Automation and Orchestration:

- Develop scripts and use tools to automate deployment, infrastructure provisioning, configuration management, and scaling, using the CI/CD development method.

- Orchestrate complex workflows across various environments to ensure consistency and reliability.

Continuous Integration and Continuous Deployment (CI/CD):

- Design, implement, and manage CI/CD pipelines to facilitate rapid and reliable code deployments with minimal manual intervention. This may include integrating automated testing to ensure code quality

Infrastructure as Code (IaC):

- Foster use of IaC tools and practices to manage infrastructure provisioning and configuration, ensuring environments are reproducible, scalable, and maintainable.

Monitoring, Logging, and Alerting:

- Implement comprehensive monitoring and logging solutions to collect, analyze, and act on performance data and alerts.

- Use observability data to proactively identify and address issues, ensuring high availability and performance.

Performance Optimization:

- Regularly assess system performance to identify bottlenecks and inefficiencies.

- Implement optimizations to improve system response times, resource utilization, and users satisfaction

Incident Management and Reliability Engineering:

- Participate in on-call rotations, swiftly address and resolve incidents, and lead post-mortem analyses to identify root causes and prevent recurrence.

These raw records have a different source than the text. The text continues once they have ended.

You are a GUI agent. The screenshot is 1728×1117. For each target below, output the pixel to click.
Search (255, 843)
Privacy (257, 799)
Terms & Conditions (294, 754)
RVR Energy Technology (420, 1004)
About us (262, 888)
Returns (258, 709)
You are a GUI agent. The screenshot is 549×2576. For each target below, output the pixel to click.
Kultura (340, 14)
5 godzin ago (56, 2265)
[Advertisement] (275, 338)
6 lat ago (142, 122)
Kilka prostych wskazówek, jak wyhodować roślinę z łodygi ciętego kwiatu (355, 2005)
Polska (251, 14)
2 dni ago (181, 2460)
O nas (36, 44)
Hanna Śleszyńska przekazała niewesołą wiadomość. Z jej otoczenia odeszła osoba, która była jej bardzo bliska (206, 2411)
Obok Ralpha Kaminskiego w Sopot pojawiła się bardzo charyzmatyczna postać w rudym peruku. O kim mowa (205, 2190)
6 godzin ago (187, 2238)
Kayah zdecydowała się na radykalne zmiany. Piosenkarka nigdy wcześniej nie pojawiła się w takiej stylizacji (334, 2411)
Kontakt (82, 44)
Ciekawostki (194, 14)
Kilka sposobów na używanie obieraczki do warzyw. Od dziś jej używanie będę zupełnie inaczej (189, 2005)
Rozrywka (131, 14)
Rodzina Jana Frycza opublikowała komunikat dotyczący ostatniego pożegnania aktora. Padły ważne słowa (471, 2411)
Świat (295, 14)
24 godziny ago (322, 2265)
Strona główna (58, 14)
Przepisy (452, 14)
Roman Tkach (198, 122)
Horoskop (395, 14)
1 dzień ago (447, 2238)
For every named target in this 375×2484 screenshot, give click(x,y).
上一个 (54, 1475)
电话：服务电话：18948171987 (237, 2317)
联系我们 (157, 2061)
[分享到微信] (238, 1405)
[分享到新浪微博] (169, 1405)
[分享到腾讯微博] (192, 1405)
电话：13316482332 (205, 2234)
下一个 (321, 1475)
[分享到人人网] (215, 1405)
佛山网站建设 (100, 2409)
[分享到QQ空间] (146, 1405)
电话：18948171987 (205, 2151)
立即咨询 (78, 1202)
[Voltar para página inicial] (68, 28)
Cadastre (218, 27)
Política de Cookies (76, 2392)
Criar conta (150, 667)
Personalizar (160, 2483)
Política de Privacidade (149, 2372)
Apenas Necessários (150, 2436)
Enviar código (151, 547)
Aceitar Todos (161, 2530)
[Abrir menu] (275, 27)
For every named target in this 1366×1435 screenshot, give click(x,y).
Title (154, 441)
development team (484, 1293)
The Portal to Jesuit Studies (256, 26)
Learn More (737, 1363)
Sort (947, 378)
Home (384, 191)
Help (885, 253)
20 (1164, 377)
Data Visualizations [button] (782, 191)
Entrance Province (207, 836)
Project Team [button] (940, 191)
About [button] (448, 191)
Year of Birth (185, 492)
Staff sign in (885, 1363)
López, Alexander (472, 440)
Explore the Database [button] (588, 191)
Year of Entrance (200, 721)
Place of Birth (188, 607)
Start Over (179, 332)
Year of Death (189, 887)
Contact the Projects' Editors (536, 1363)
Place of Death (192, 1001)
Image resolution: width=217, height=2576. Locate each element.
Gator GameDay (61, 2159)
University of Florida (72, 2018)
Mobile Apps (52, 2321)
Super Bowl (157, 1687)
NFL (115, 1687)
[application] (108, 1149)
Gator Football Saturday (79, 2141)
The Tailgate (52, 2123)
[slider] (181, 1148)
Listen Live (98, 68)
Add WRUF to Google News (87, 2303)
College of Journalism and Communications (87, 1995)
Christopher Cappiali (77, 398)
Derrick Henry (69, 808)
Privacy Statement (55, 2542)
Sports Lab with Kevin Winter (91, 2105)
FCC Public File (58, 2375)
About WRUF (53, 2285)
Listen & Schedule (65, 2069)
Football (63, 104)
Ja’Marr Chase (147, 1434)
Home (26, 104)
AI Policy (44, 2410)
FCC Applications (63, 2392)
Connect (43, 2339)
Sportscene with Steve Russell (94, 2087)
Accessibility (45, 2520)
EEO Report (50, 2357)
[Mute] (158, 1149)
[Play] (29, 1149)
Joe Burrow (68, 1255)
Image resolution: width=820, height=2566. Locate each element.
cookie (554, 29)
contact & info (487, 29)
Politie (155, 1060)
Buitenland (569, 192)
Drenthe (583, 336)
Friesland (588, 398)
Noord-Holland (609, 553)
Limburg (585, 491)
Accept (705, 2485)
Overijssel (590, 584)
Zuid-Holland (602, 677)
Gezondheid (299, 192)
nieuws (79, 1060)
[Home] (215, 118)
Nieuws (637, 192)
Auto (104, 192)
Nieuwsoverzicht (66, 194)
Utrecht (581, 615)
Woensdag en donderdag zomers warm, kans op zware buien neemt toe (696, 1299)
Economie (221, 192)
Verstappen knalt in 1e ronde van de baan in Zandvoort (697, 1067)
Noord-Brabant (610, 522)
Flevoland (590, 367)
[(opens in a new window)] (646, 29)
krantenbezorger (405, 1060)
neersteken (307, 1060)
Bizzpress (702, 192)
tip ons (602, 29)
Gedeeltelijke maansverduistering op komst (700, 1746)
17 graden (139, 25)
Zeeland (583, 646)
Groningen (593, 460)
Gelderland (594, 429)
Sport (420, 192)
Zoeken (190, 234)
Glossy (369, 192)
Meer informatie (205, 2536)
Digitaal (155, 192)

- Develop resilience and recovery strategies to meet defined Service Level Objectives (SLOs).

Security and Compliance:

- Ensure that all aspects of software development, deployment, and operations adhere to security best practices and compliance requirements.

- Implement security controls, conduct regular audits, and address vulnerabilities promptly

Quality Assurance (QA):

- Facilitate QA Teams: Provide support to QA teams by setting up environments and deploying necessary tools for quality-related activities.

- Automation Support: Collaborate with QA to automate testing processes and manage risks effectively.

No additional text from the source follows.